Symptome 3 Either your with us or you're with the enemy. Ici, critiquer devient vite dénigrer. Il faut célébrer et être fier - voir symptome 1.

Symptome 4 L'évaluation devrait éviter de porter des jugements sur les individus. On accuse ici le bulletin de ne pas favoriser la réussite du plus grand nombre. Drôle d'intention à prêter à un bulletin mais si on parvenait à en développer un, imaginer les revenus du tourisme pédagogique!

Symptome 5 Il existe un dénominateur commun à presque toutes ces signatures...

Quelle curieuse lettre.

Le professeur masqué a dit…

Profquifesse: comme je ne suis pas un universitaire, ma lettre envoyée aux médias sera lettre morte... Pour l'exemple de test PISA, je partage votre avis.

M. St-Pierre: merci de cette information.

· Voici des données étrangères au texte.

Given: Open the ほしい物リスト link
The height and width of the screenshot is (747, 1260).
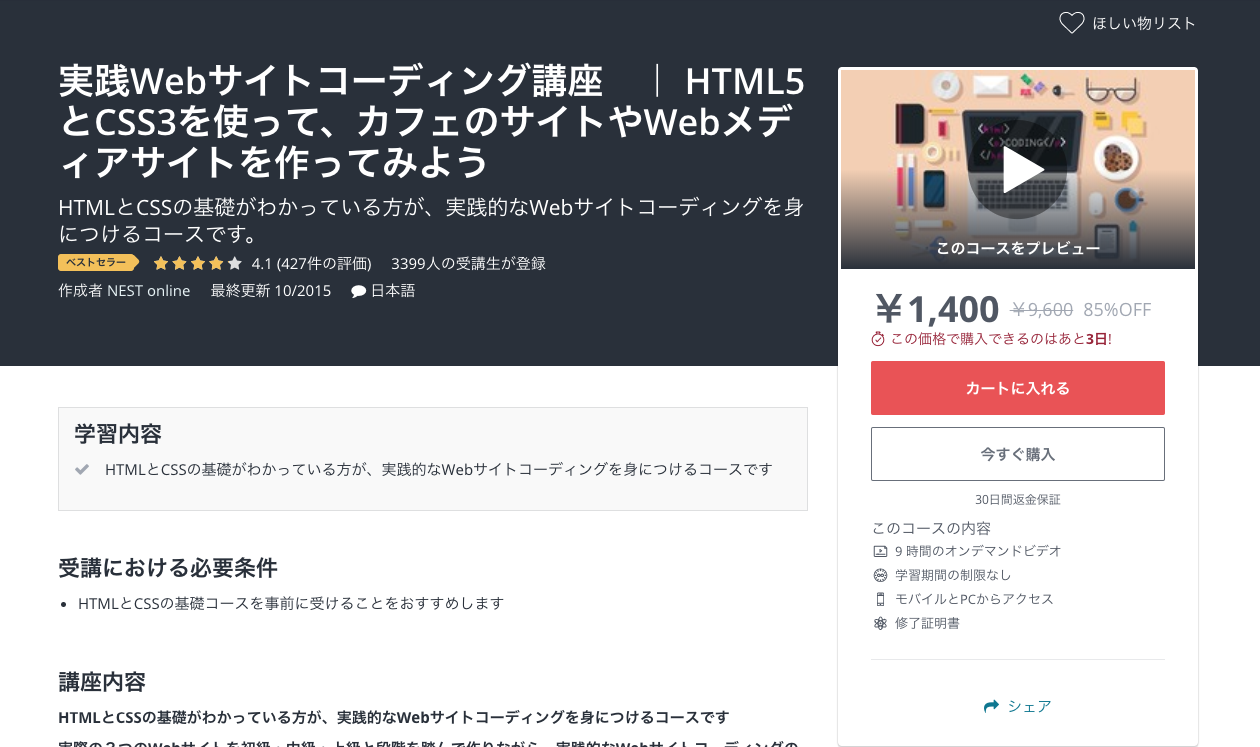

Paul C: curieuse lettre, je suis d'accord.

Le professeur masqué a dit…

Paul C: dans le fond, je trouve malhonnête que des universitaires, pour vanter leur réforme, nous disent qu'il faut être fier d'être moins bon qu'il y a dix ans. Et qu'en plus, ils le fassent avec les tests PISA pour lesquels j'éprouve de plus en plus comme un recul...

Jean-Pierre Proulx a dit…

Luc Papineau a collé-copié le texte du Professeur Masqué ce matin dans Le Devoir.

Mauvais exemple à ces étudiants!

Pour une école libre a dit…

Le taux de décrochage pour les 15 ans est d'environ 7 à 9 % au Québec (selon les années). Que je sache on ne tient pas compte de ce chiffre dans les résultats. (En Allemagne le taux de décrochage est quasi nul: l'administration publique envoie des lettres aux parents des enfants absents et parfois la police vient à la maison... Voir les histoires d'horreur des parents éducateurs à la maison.)

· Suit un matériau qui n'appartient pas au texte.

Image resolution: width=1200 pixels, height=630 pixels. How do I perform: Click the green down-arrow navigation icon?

Voir Statistiques Canada pour le taux de décrochage dans les provinces.

Le taux de répondants au Québec est aussi un des plus bas au Canada (environ 70%) de mémoire. C'est principalement dû au fait que les parents doivent donner leur aval apparemment. On nous dit que cela n'a pas d'impact sur les valeurs testées (après évaluations socio-économiques des non-répondants), mais je n'ai pas vu l'intervalle de confiance diminuer à cause de ce faible taux de réponses ce qui est quand même étrange.

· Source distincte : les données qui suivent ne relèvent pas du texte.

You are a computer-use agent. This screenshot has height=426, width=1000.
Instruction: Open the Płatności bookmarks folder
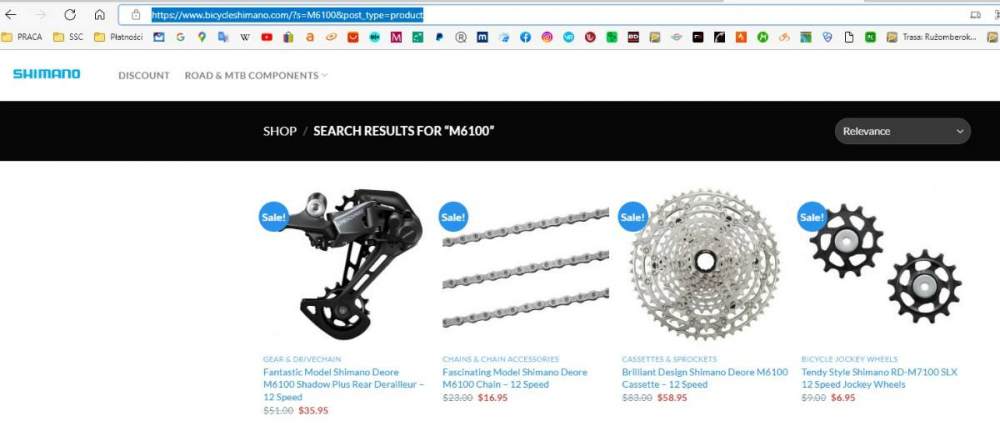[119, 38]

(Les résultats de l'Allemagne à PISA 2000 avaient fortement changé après que l'Allemagne ait élargi le nombre d'écoles participantes, l'échantillonnage est donc bien crucial et les méthodes de redressement statistique ne sont pas infaillibles. J'ai donc des doutes quant au fait que le grand nombre de non-répondants n'ait aucun effet.)